Buona fortuna ... uno su mille ce la fa, ed è sempre questione di carattere - quello che a te non manca.

Cara Silvia,


la situazione che descrive è davvero molto seria e complessa, in poche righe è purtroppo impossibile arrivare a proporle una soluzione completa, ma come ogni percorso si inizia dai piccoli passi. Innanzitutto ritengo sia fondamentale per lei un buon supporto psicologico. Non mi è sfuggito il punto in cui scrive “io però ero e sono una ragazza normale, con nessun apparente problema psicologico (detto dalla mia psicologa)”, ma non è necessario avere una diagnosi per intraprendere un percorso psicologico. Questo può essere per lei, che descrive una situazione di profondo disagio, incuria e gravi maltrattamenti verbali, un appoggio sicuro, in cui potersi liberamente esprimere, essere accolta nelle sue preoccupazioni e frustrazioni. Con il supporto di una relazione di fiducia, potrà scegliere con maggiore sicurezza la strada migliore da intraprendere, comprendendo meglio le alternative possibili e le opzioni a sua disposizione. 

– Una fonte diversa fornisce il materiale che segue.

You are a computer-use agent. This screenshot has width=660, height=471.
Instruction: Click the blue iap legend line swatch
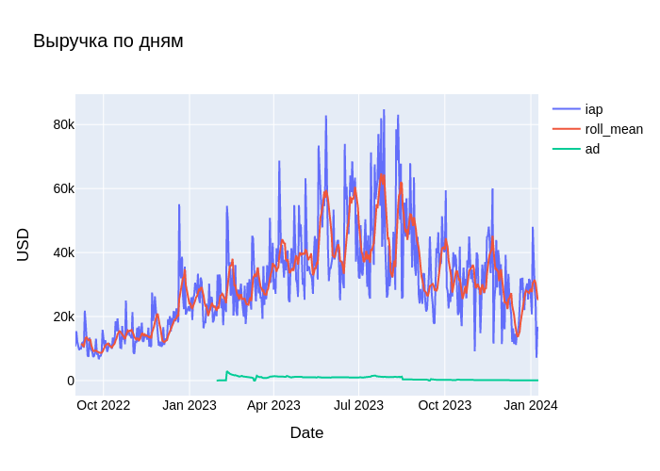click(566, 109)
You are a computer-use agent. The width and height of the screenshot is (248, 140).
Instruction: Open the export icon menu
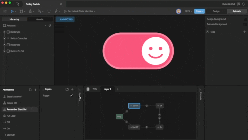[x=57, y=11]
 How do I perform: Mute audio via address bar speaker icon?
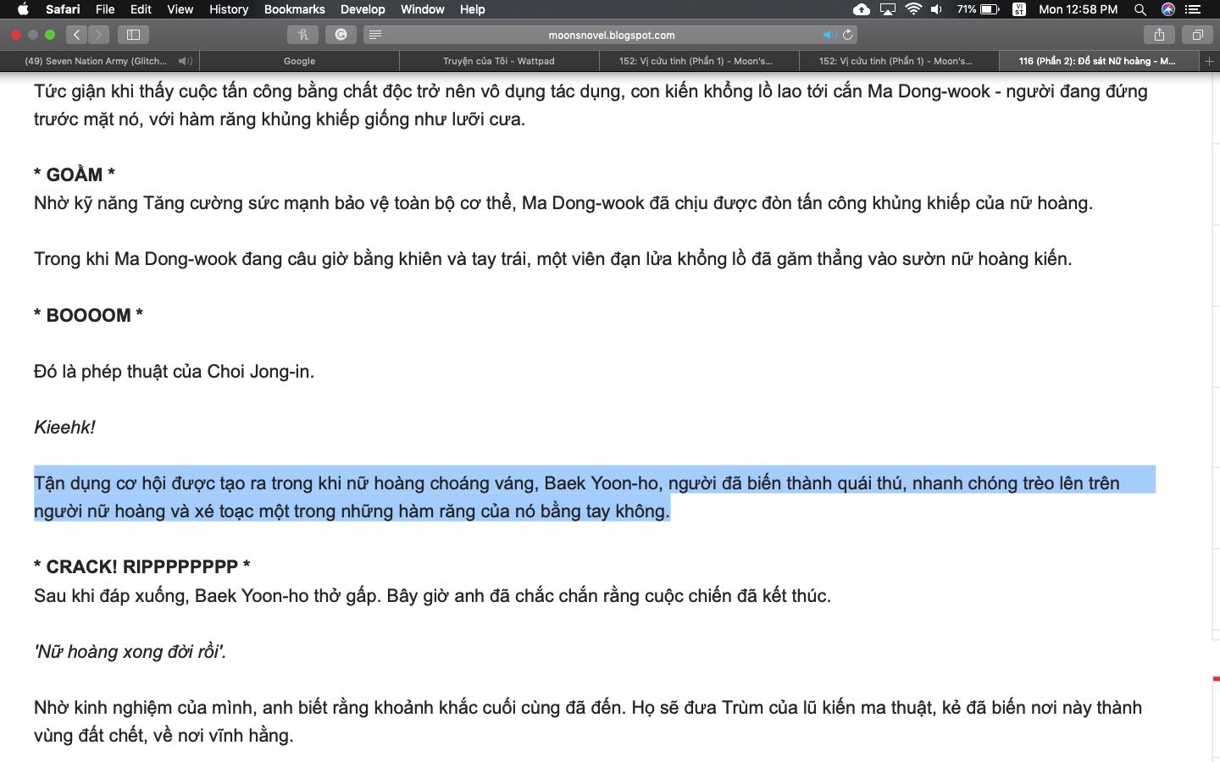coord(828,35)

Se non ha già un professionista di fiducia o dovesse avere problemi economici nel sostenere un percorso privato Le segnalo che nel periodo del Coronavirus sono stato attivati anche tanti servizi di supporto psicologico gratuiti da cui partire e che possono magari indirizzarla a strutture territoriali competenti: www.lopsicologotiaiuta.it


So che le esperienze pregresse con il servizio sociale  si sono ridotte solo ad un intervento di emergenza, forse tutelante dal punto di vista della saluta fisica ma poco risolutivo nel sostegno alla famiglia sul lungo termine, tuttavia resta quello ( oltre ad associazioni di volontariato per la "violenza domestica" o  le " famiglie in difficoltà" che hanno esperti della salute mentale e legali)  il servizio competente per  aiutarla , ora che è maggiorenne, ad ottenere utili informazioni a livello legale e, siccome la situazione di malessere che vive è molto intensa, anche a ricercare una maggiore indipendenza economica e una diversa soluzione abitativa, così che possa proseguire il suo percorso di vita con una serenità e stabilità maggiore.

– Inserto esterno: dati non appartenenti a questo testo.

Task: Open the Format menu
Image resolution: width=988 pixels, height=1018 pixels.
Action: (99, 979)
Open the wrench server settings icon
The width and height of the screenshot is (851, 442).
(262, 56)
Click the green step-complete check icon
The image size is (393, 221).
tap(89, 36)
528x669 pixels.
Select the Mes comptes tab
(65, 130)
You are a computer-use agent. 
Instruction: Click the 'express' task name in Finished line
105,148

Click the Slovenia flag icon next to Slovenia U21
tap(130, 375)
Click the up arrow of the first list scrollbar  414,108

Augurandomi di esserle stata d’aiuto, un caro saluto

Salve,


colgo il bisogno di aiuto, che da quanto leggo è indispensabile, pertanto consiglio di rendersi indipendente economicamente anche con lavori saltuari e occasionali cosicché essendo maggiorenne può intraprendere un vita personale e indipendente da quel contesto. Solo dopo può intraprendere un percorso di recupero dei rapporti familiari. E' chiaro che inizialmente deve continuare a convivere con quella realtà seppur sta cercando la strada per la sua indipendenza

Gentile Silvia,


la tua storia è davvero complicata e avendone letta anche solo una minima parte, ti dico, per serietà, che non è possibile rispondere alla tua domanda se non si conosce in modo approfondito la tua condizione e senza sapere se tu abbia o meno una "rete di salvataggio" costituita da altri parenti o amici che ti possano essere di supporto. Se in linea teorica chiunque può denunciare i propri familiari per violenza, incuria o maltrattamento psicologico, dall'altro lato come si può pensare di farlo e rimanere sotto il loro tetto per studiare altri cinque o sei anni almeno? Cosa vorresti/penseresti di ottenere con una denuncia? Immagino che vorresti che fosse riconosciuta la tua sofferenza e che le cose cambiassero radicalmente. Da quello che racconti è chiaro che tuo padre e tua sorella percepiscono le cose all'opposto rispetto a te. Non sembrano persone che desiderano minimamente cambiare. Per cui con l'aiuto della tua psicologa o di un'assistente sociale potresti farti supportare per conquistare una tua indipendenza. Potresti anche provare a contattare un centro antiviolenza (come il CADOM) dove ci sono assistenti, volontarie e avvocati che potrebbero meglio prospettarti le soluzioni possibili.


Molti auguri!

Buongiorno Silvia


La situazione da lei descritta è davvero molto complessa. Purtroppo, si trova a far fronte a situazioni di abuso e maltrattamento psicologico (e non solo). Immagino la sua paura nel denunciare la situazione della sua famiglia, ma temo non ci siano altre alternative. Provi a sentire i servizi sociali del suo comune e spiegare la situazione, in modo che possano darle consigli su come muoversi e cosa fare. Non può andare avanti in questa situazione assolutamente malsana e direi "pericolosa". Mi raccomando rifletta sulle mie parole.